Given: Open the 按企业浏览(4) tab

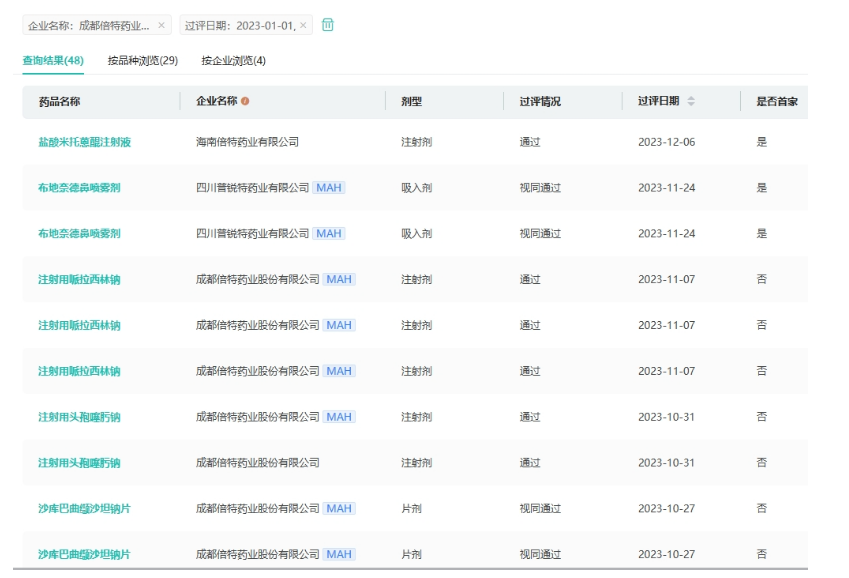Looking at the screenshot, I should coord(233,61).
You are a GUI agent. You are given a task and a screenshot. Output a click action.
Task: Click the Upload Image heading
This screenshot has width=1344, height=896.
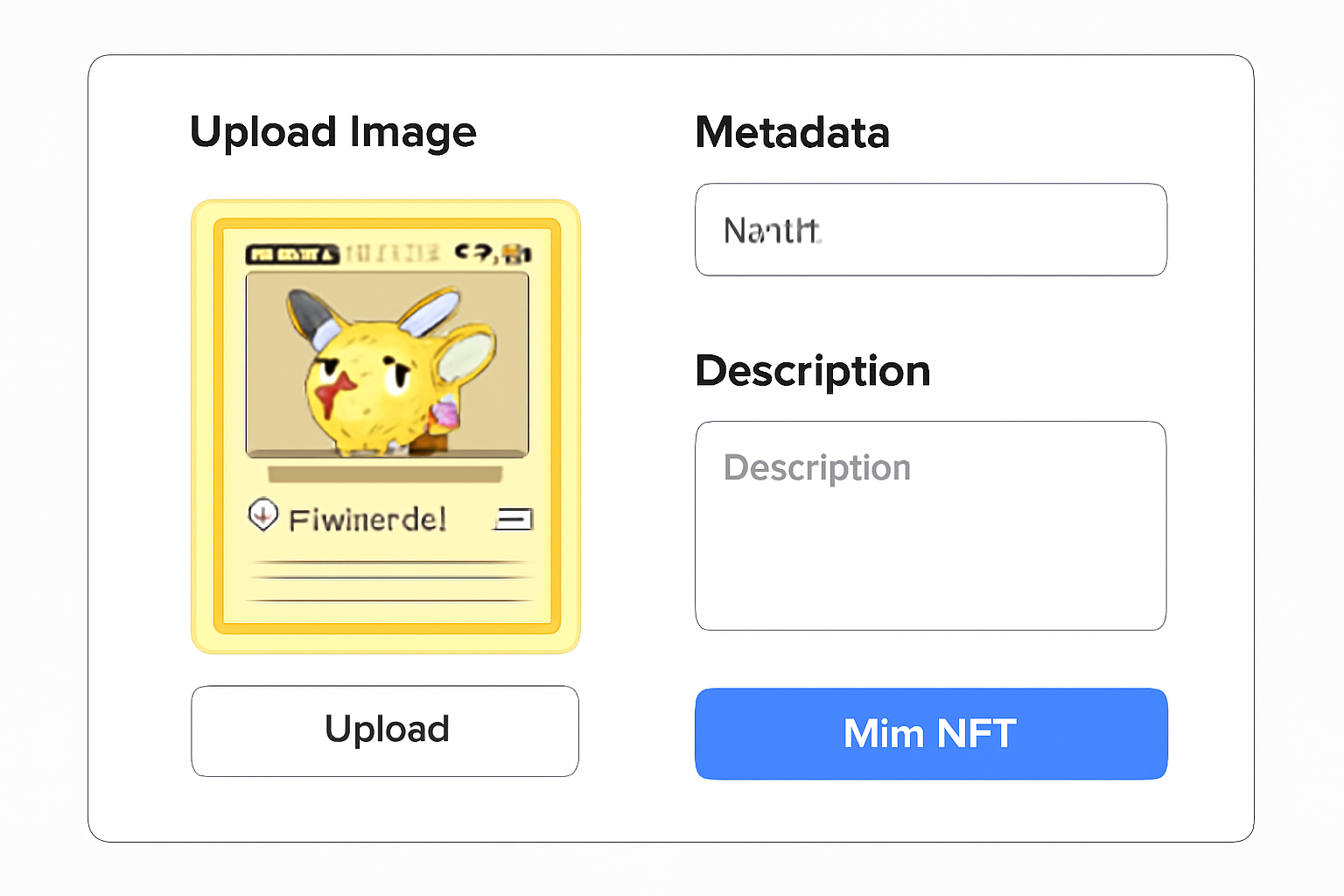[332, 133]
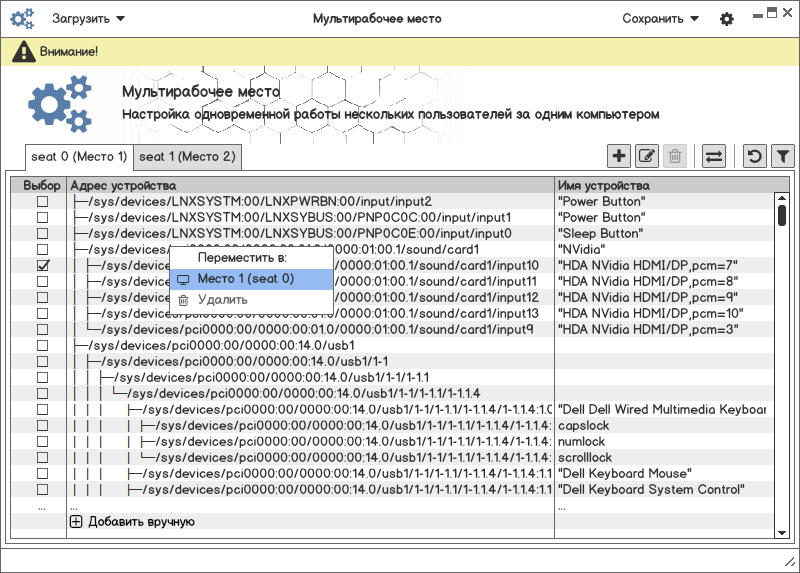Open settings via the top gear icon
The height and width of the screenshot is (573, 800).
[x=727, y=19]
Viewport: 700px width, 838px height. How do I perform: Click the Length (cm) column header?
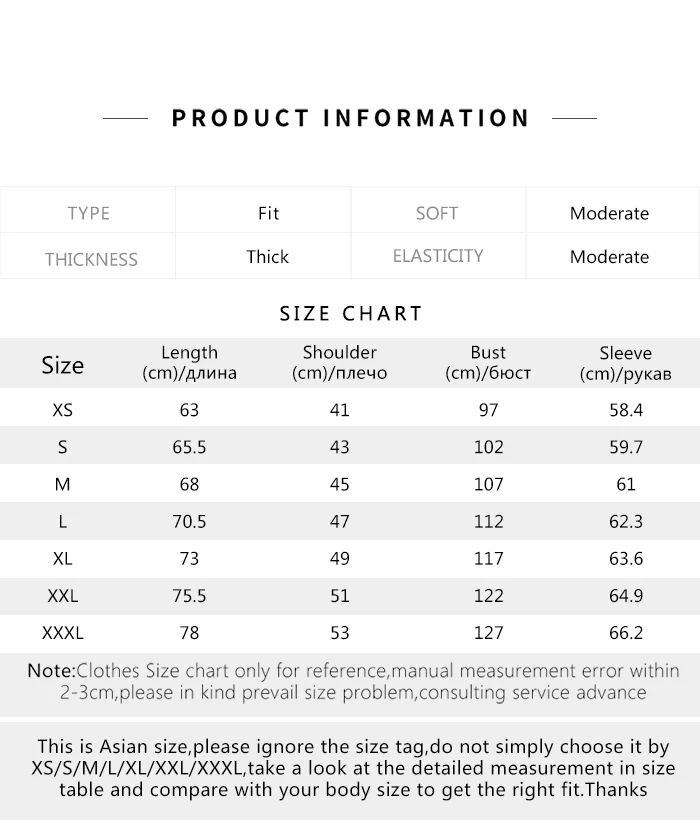(189, 363)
▬▬▬▬▬▬▬▬▬▬
Retype the lines of all the records above word for word, leaving out the pictures.

Given: Open the 按企业浏览(4) tab

Looking at the screenshot, I should coord(233,61).
You are a GUI agent. You are given a task and a screenshot. Output a click action.
Task: Click the Upload Image heading
This screenshot has width=1344, height=896.
[332, 133]
Open settings via the top gear icon
The height and width of the screenshot is (573, 800).
[x=727, y=19]
Viewport: 700px width, 838px height. How do I perform: Click the Length (cm) column header?
(189, 363)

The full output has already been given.